I sell best when I don't

Sales is not everyone's favorite sport. Many people have developed a mental threshold for selling that can seem insurmountable. There can be many reasons. Some people find it simply bothersome to push things to people - let alone themselves. Many people don't know what kind of beliefs hold them back from starting a sales job, but the idea of picking up the phone and calling a stranger seems almost impossible (even though at the same time we smoothly book an appointment to, say, wash the carpets - that is, we call a stranger without any problem). The hesitation is probably based on a more or less conscious fear of being rejected. What if I don't qualify? If you recognize yourself even partially from this introduction, you should continue reading, because we want to offer a thought model that can help you cross the mental threshold on the way to starting sales work.

Smooth sales is not actually selling, but serving. If sales can be thought of as service, then what is a good service experience like? When was the last time you were served well? What happened then?

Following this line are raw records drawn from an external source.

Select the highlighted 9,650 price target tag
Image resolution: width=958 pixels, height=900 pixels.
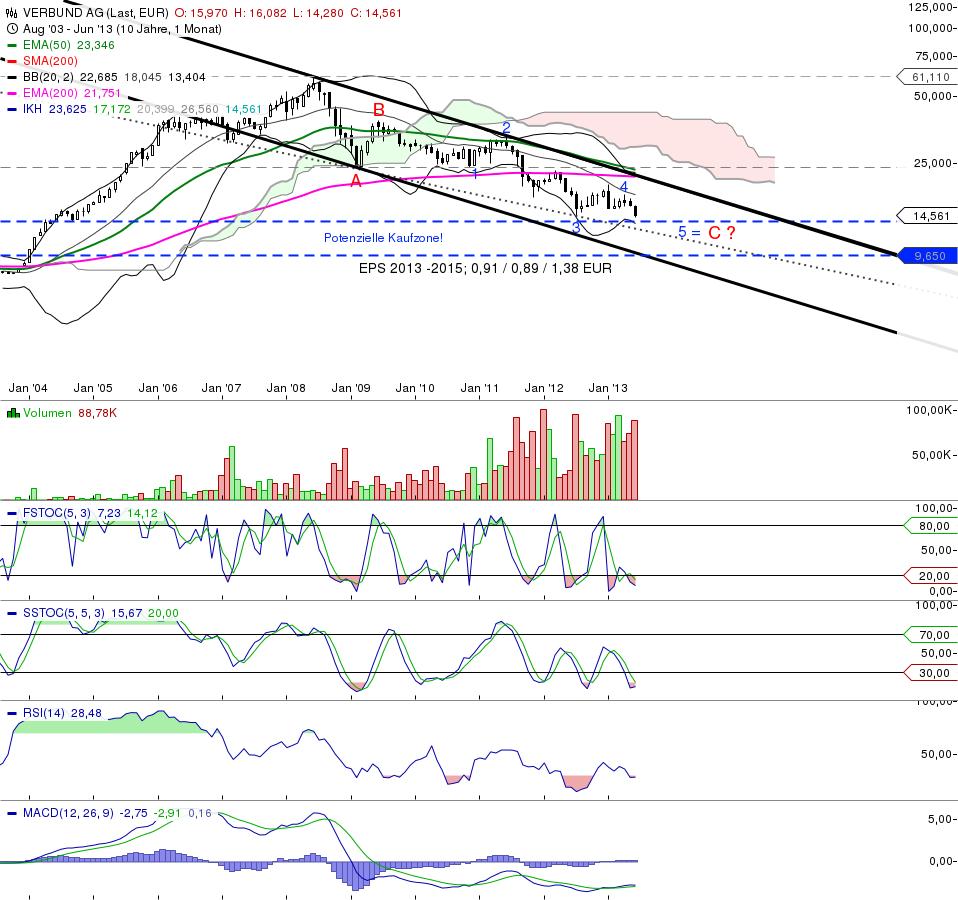[930, 256]
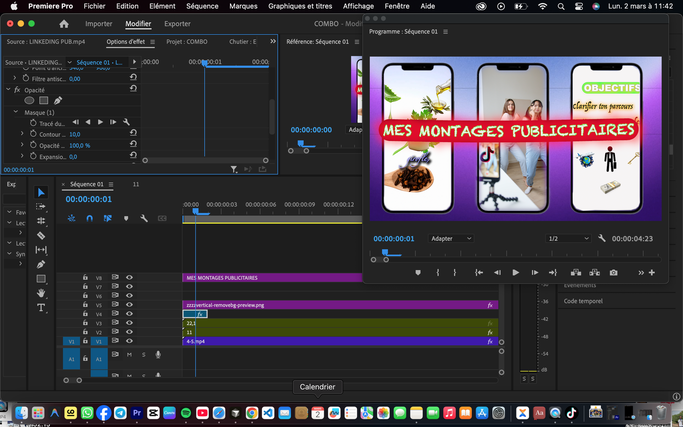This screenshot has height=427, width=683.
Task: Select the Razor tool in the tools panel
Action: pos(41,236)
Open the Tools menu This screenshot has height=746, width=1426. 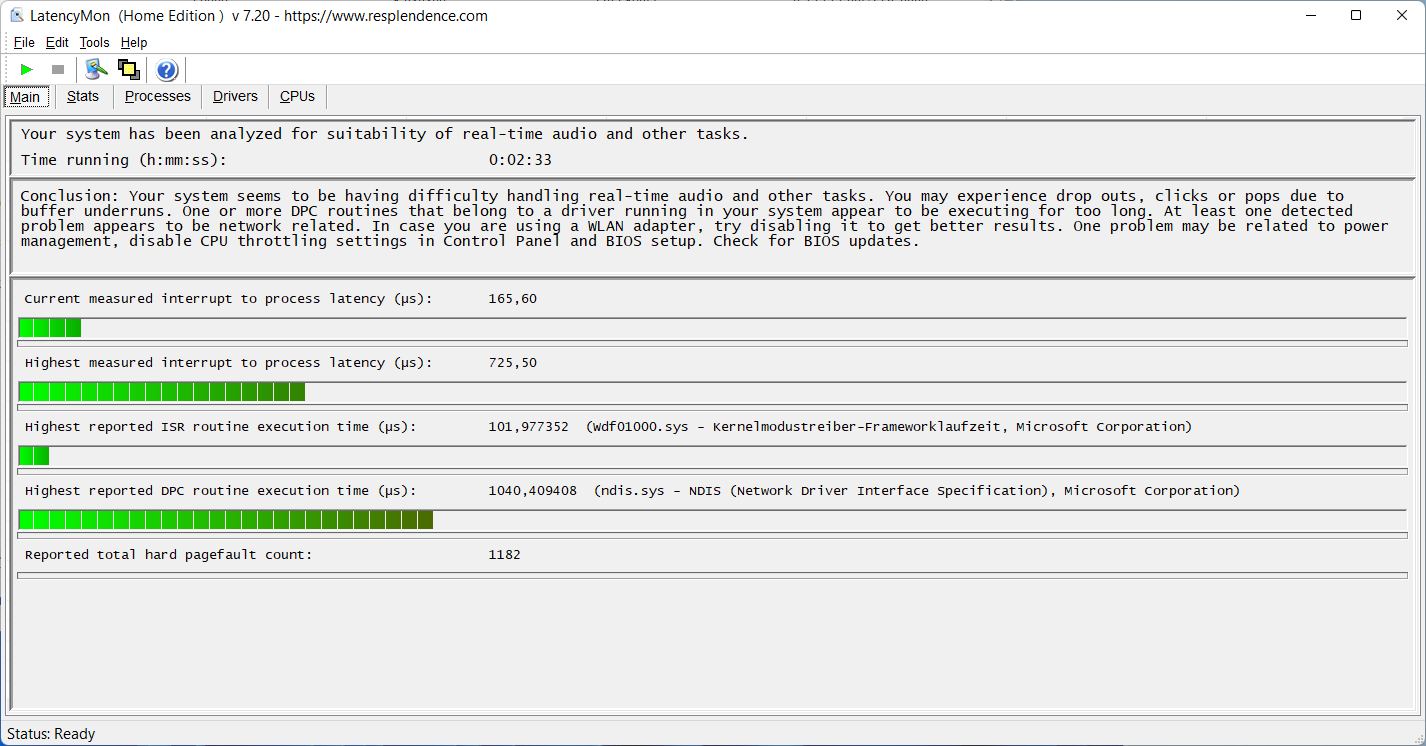[94, 42]
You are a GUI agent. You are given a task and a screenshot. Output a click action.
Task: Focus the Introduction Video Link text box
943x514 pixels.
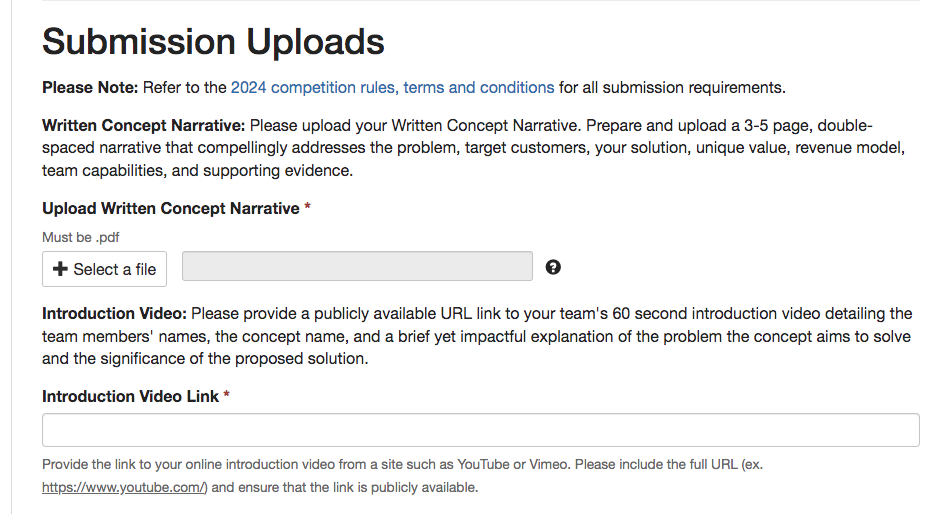pyautogui.click(x=481, y=430)
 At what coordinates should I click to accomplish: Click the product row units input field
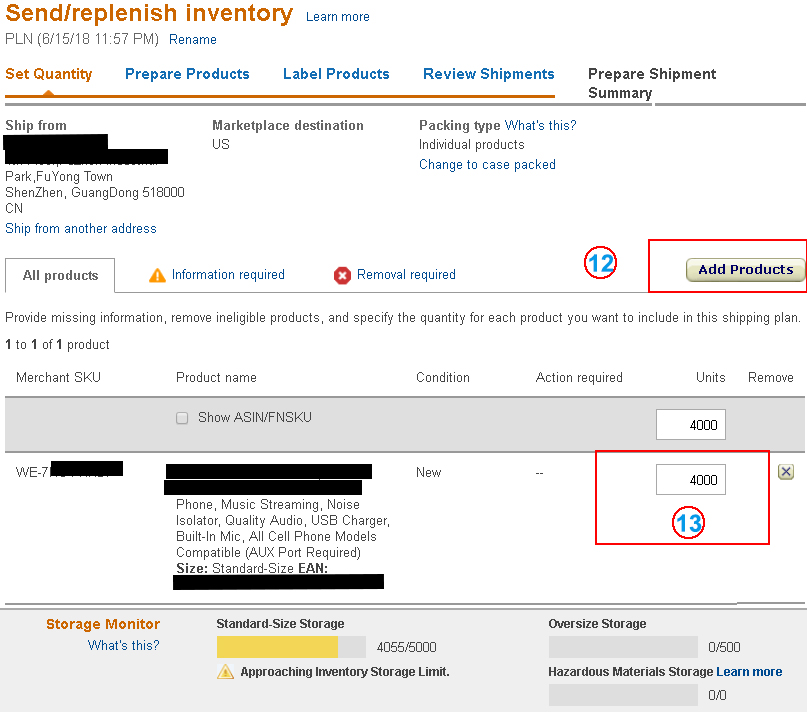click(x=691, y=480)
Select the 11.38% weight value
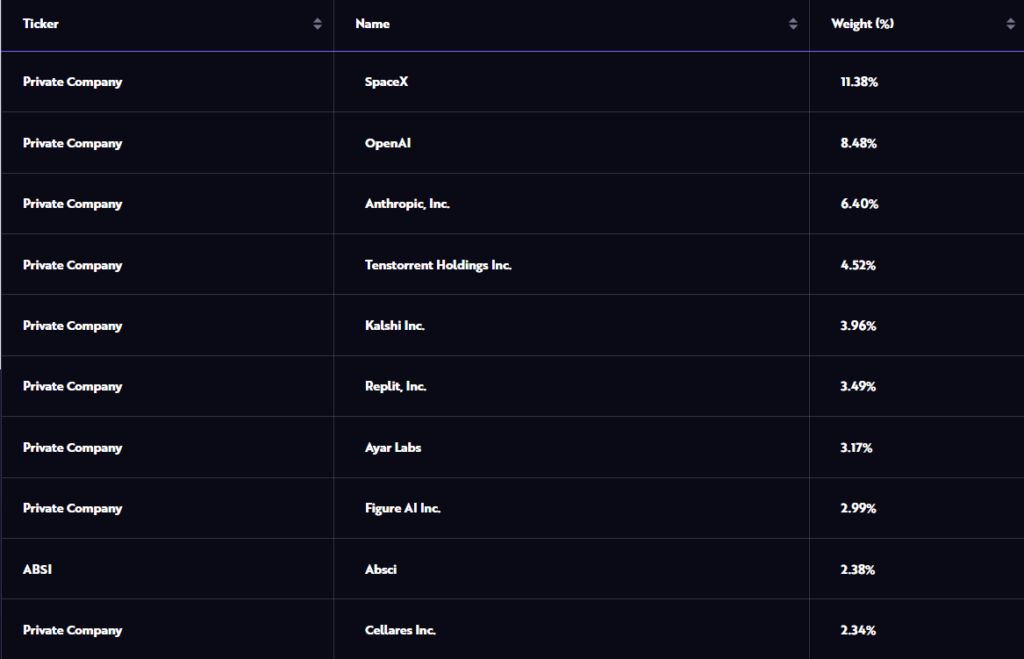This screenshot has height=659, width=1024. click(859, 82)
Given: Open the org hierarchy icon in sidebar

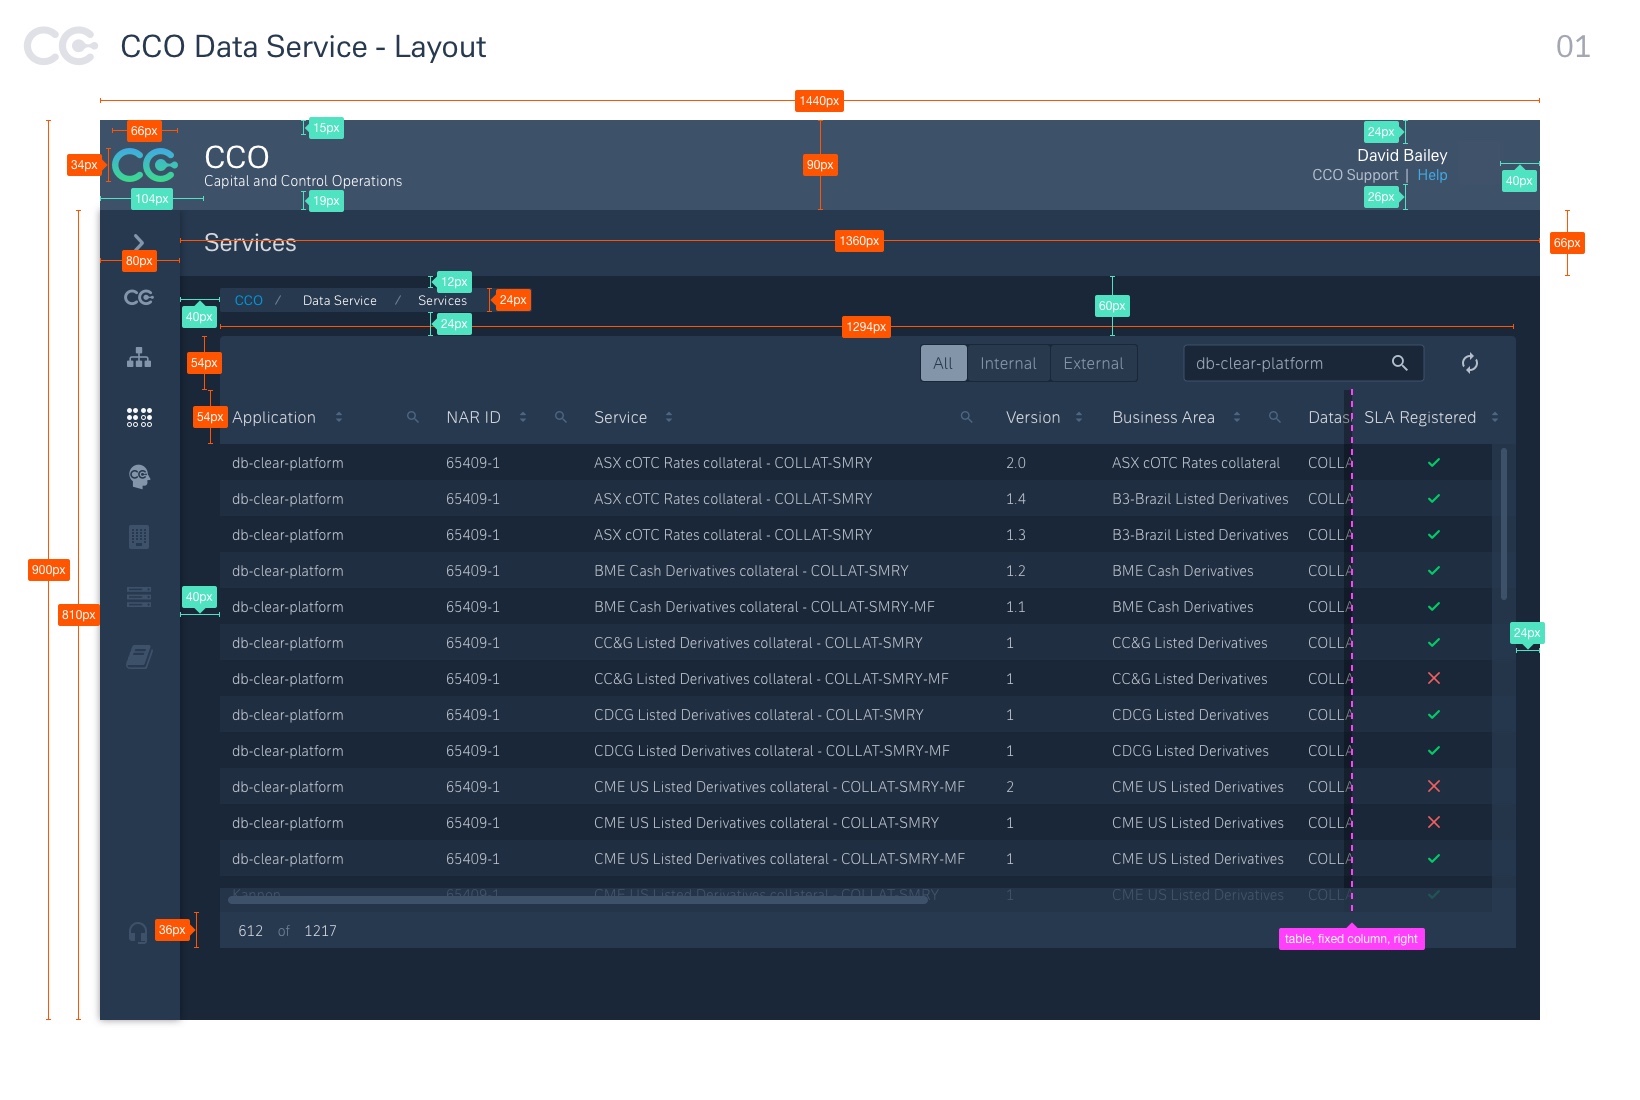Looking at the screenshot, I should (139, 358).
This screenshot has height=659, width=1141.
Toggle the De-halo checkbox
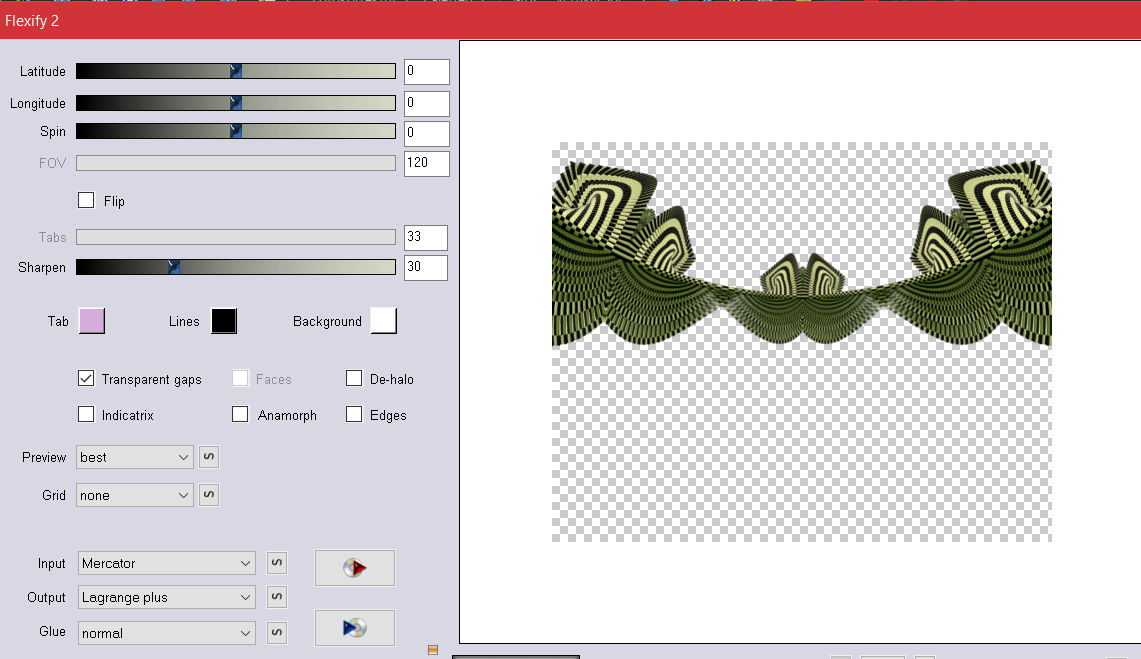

Only one of us writers needs the services of a barber or a hairdresser, but let's take that as an example. What is a good hairdresser or hairdresser experience like? Does it then feel like the hairdresser is present in the situation and wants to understand what the hairstyle should be now? Absolutely. Good hairdressers want to understand their client's needs and maybe get to know them in other ways. Starting from such a situation, the step is light and the mind is high.

How do you feel when the hairdresser gets an idea that you don't like at all and pushes it persistently? It hardly leaves a good taste in your mouth if the hairdresser offers you half-heartedly overpriced hairspray or conditioner, even though you are completely satisfied with your current product. In a commercial sense, after a good experience, you will find that you go home satisfied with a new bottle, but after a bad experience, you may end up crying and at least not interested in buying anything more.

So what's the most important thing when meeting a potential customer (or anyone really)? To be present. Listen. Listen to understand. Uses what he hears and offers a solution. It includes the fact that your interests are realized only through the fulfillment of the client's interests.

How does thinking of sales as a service help to improve people's hearing loss? Good question. The answer lies in what you think you are doing when you want to connect with a potential customer. If you feel that you have to push something and you are not sure if the customer needs what you are offering, it is natural to feel a little anxious. The best remedy for this trouble is to think that you sincerely want to help the customer. In order to help, you have to get to know the customer and understand how you can help him. And who doesn't want to help a fellow human being, right?

If selling feels awkward or embarrassing, you should think about which limiting beliefs are possibly stopping you and what the cause of the feeling is. What if you didn't sell, but contacted with curiosity and genuine interest? When making contact, you would position yourself in such a way that you would like to get to know and learn something. Underlying everything would be the idea that you would be giving and not taking. Could you think that the client could benefit from meeting you? And since there can't always be a deal, the worst that can happen is that two people meet and get to know each other.